In both IDE experiments described, equivalent circuit and Nyquist analysis enabled the acquisition of multifarious datasets from impedimetric sensors integrated into an existing biosensor platform in addition to electrophysiology and transparency-mediated assays.

Due to its optical properties, the transparent polymer provided an ample basis for calcein AM/propidium iodide staining without interference and additionally demonstrated the biocompatibility of the platform. The microfluidics integration was demonstrated by the process optimization of micromilling of the substrate and replacement of the 3D microelectrode structures with microfluidic ports. Through COMSOL finite element modeling, localized fluid injection was additionally demonstrated with these 3D ports, which may be applied in localized chemical stimulation, nutrient delivery, or even organoid fixation in culture5.
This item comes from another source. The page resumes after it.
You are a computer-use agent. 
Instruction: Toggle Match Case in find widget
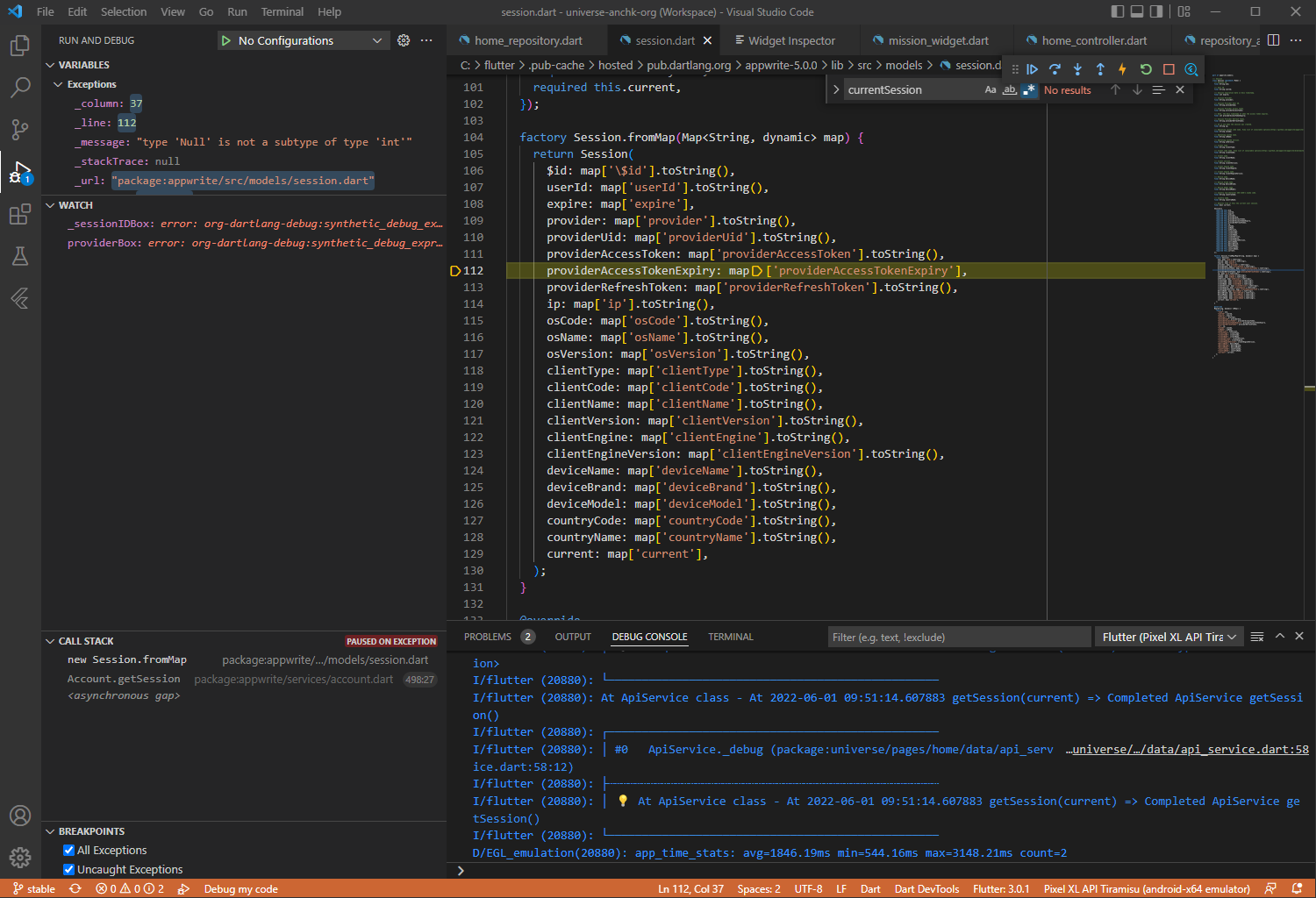tap(991, 89)
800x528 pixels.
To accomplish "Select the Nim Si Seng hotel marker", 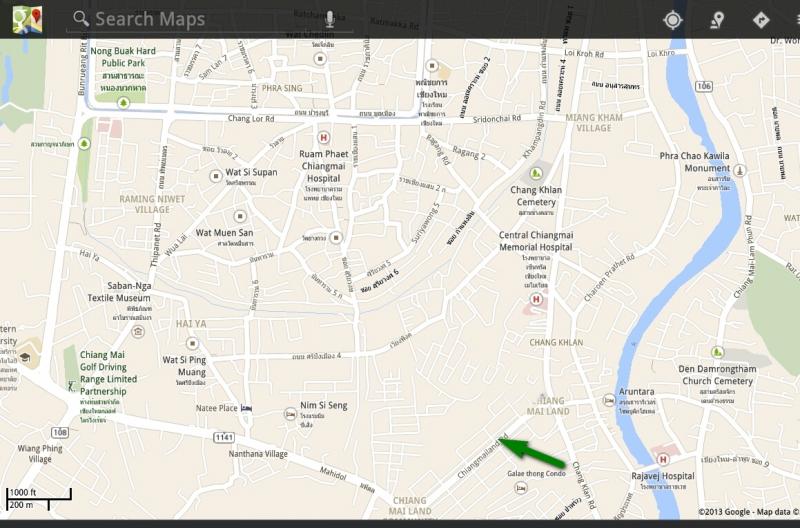I will point(290,414).
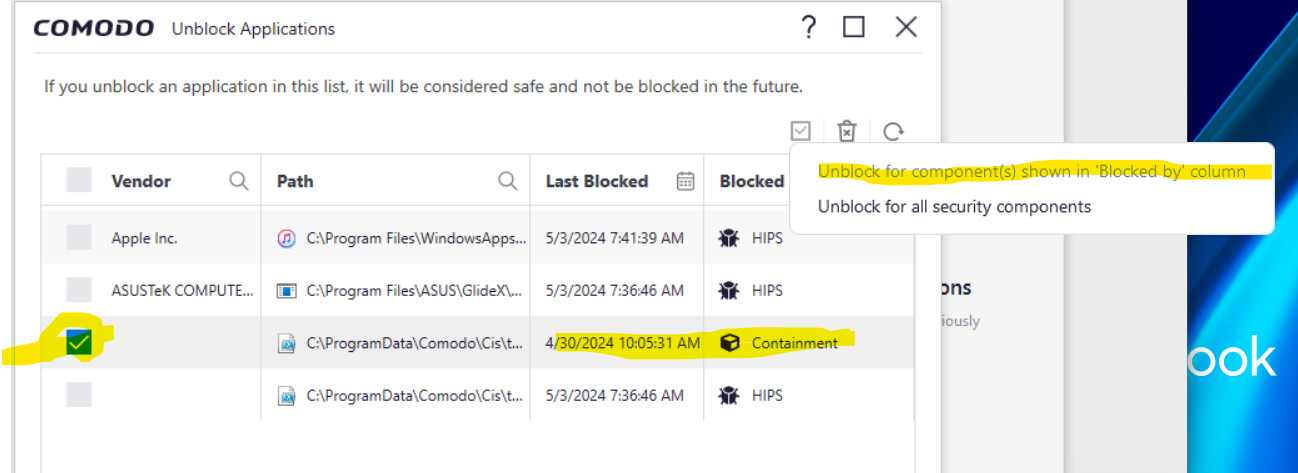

Together, this work serves to demonstrate accessible approaches for the development of polymer-metal fabrications for biosensor applications and how impedimetric data coupled with equivalent circuit analysis can result in novel multifarious data from platform technology. The authors acknowledge that all modalities described herein are not utilized in a combinatorial fashion; however, interested readers may find them practically utilized and described in other collaborative works from our group5,13,35.